Membangun Kemandirian
Bangsa
Dewan Perancang Partai Nusantara Bersatu berpandangan,
sesungguhnya Prahara Covid-19 dapat dijadikan Momentum untuk membangkitkan
kembali Kekuatan Indonesia di Dunia Internasional. Untuk itu, Indonesia perlu
membangun kemandirian bangsa dalam menghadapi situasi selama dan
pasca-Covid-19.
Pasalnya, negara-negara dunia tengah mengurangi
ketergantungan kepada satu sama lain dalam menghadapi krisis akibat pandemi
Covid-19. Melemahnya rule based order sebagai bagian dari new normal, akan
menyulut self help mechanism yang berbasis unilateralisme. Fenomena ini akan
makin terlihat dari upaya negara mengurangi ketergantungan dari negara lain.
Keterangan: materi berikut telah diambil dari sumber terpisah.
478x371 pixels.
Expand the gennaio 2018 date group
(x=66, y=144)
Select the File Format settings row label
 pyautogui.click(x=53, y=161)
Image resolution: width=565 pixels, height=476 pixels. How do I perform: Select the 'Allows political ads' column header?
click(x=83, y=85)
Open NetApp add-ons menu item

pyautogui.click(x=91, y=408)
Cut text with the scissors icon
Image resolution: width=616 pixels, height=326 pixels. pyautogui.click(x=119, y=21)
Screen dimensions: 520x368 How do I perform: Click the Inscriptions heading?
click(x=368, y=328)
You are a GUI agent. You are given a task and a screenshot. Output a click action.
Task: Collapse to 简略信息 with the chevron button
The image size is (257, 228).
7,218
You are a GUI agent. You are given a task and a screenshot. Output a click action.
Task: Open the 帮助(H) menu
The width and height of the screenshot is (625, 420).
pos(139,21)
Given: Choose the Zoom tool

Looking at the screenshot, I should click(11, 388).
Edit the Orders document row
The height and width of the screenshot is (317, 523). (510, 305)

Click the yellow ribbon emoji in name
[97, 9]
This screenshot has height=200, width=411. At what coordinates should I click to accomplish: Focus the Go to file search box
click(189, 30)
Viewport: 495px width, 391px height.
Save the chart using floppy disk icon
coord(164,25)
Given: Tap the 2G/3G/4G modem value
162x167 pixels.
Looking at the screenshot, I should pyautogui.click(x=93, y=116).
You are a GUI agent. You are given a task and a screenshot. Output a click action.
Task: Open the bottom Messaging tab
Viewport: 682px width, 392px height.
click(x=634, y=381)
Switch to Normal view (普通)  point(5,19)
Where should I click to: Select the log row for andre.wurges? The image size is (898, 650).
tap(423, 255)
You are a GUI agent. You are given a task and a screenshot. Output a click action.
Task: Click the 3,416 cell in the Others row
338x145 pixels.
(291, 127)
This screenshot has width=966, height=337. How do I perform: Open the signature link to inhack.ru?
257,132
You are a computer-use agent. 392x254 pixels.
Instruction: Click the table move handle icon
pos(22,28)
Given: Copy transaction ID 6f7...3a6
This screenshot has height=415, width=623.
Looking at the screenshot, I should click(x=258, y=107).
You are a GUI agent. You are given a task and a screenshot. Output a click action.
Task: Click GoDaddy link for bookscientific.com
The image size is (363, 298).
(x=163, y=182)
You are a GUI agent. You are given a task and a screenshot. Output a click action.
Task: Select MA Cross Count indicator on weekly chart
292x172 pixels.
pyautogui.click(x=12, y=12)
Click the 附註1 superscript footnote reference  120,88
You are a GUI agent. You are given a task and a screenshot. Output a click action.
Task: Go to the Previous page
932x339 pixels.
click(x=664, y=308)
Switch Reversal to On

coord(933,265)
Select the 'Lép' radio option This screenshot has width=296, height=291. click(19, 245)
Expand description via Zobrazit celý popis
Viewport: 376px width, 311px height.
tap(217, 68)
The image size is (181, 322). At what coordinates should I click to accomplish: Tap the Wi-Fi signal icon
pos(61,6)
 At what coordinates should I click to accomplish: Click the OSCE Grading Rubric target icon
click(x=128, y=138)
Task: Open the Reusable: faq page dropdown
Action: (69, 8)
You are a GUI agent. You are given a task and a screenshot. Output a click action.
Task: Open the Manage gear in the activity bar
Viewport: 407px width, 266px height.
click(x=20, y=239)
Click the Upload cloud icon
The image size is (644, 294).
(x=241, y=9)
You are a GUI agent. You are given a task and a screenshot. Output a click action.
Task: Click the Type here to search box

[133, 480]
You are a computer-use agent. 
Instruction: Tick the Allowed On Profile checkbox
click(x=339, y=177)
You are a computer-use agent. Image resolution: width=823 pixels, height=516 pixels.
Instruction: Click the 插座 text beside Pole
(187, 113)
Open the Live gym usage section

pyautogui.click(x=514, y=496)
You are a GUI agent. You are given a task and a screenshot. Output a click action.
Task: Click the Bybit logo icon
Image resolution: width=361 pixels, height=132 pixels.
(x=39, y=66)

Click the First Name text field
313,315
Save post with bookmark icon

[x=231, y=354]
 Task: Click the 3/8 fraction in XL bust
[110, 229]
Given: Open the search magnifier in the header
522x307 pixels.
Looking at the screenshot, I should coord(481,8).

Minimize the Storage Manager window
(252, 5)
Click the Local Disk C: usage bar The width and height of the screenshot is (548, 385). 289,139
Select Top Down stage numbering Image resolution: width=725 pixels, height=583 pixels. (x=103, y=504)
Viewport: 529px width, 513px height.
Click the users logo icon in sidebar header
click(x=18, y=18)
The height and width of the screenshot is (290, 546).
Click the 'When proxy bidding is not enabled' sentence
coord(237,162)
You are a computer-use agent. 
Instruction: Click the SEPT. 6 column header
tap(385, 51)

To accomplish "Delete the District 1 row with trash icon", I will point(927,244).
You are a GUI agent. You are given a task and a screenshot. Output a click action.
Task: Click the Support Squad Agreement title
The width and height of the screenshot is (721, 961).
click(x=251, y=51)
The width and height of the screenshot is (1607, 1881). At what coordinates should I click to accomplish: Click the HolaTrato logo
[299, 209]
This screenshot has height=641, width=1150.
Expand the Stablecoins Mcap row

Maka, membangun kemandirian adalah kunci bagi Indonesia ke
depan. Dalam momentum ini perlu kita tumbuhkan kembali spirit dan pesan yang
dilontarkan Bung Karno dengan istilah ‘Tri Sakti’, yakni berdaulat secara
politik, mandiri secara ekonomi, dan bermartabat secara budaya.
Pesan Bung Karno tersebut relevan untuk diaktualisasikan
sebagai spirit dalam mengisi kemerdekaan meski tentu perlu ada adaptasi dan
penyesuaian dalam penerapannya agar tidak kaku dan cenderung hitam putih. Untuk
itulah, pemerintah perlu membangun dari desa dan mengembangkan Kewiraswastaan
serta meningkatkan daya saing Usaha Mikro, Kecil dan Menengah (UMKM).
Kemandirian juga bukanlah bertumpu aspek material saja,
melainkan juga aspek non material. Karena itu kamandirian
bisa menentukan marwah seseorang, institusi maupun bangsa. Untuk mewujudkan
kemandirian harus dimulai dengan self-confident dan optimis. Jika individu,
institusi atau bangsa tidak mandiri, maka hakekatnya individu, institusi atau
bangsa itu dalam posisi dikuasai atau “dijajah” pihak lain. (az).